According to http://stats.wikimedia.org/wikimedia/squids/SquidReportClients.htm those are way to small to actually spend time on in core.

jQuery was loaded on all pages in 1.16wmf fine without any known bugs or complaints, and unless needed we're not starting.

This might be a good place to think about mobile redirects too, if we are indeed moving it to the top especially.

(In reply to comment #14)

This might be a good place to think about mobile redirects too, if we are
indeed moving it to the top especially.

Good point. Once startup lives at the top, the mobile redirect should totally be in there.

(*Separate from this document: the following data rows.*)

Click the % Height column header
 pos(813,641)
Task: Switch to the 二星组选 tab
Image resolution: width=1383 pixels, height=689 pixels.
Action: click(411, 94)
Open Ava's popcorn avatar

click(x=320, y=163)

However, the mobile redirect script currently uses a few MW-exported JS vars (wgPagename etc.), we'd have to export those early. Not too hard if we write a special module for it.

(In reply to comment #15)

Good point. Once startup lives at the top, the mobile redirect should totally
be in there.

However, the mobile redirect script currently uses a few MW-exported JS vars
(wgPagename etc.), we'd have to export those early. Not too hard if we write a
special module for it.

Gah. Can't we just kill the JS redirect altogether? I thought it was a temporary stop-gap measure before server-side support was implemented. I think any efforts should be focused on killing it altogether, not trying to find ways to make it work with ResourceLoader.

(In reply to comment #16)

Gah. Can't we just kill the JS redirect altogether? I thought it was a
temporary stop-gap measure before server-side support was implemented. I think
any efforts should be focused on killing it altogether, not trying to find ways
to make it work with ResourceLoader.

That's all very true, but the fact of the matter is that the group of people with the skills to implement the mobile redirect server side (which, AFAIK, is blocking on migrating from Squid to Varnish) is completely separate from the group of people with the skills to make the JS redirect suck less. The JS redirect is a stopgap measure, but that doesn't mean it's not warranted for a JS dev to spend an hour making it better while the ops folks figure out how to do this server-side.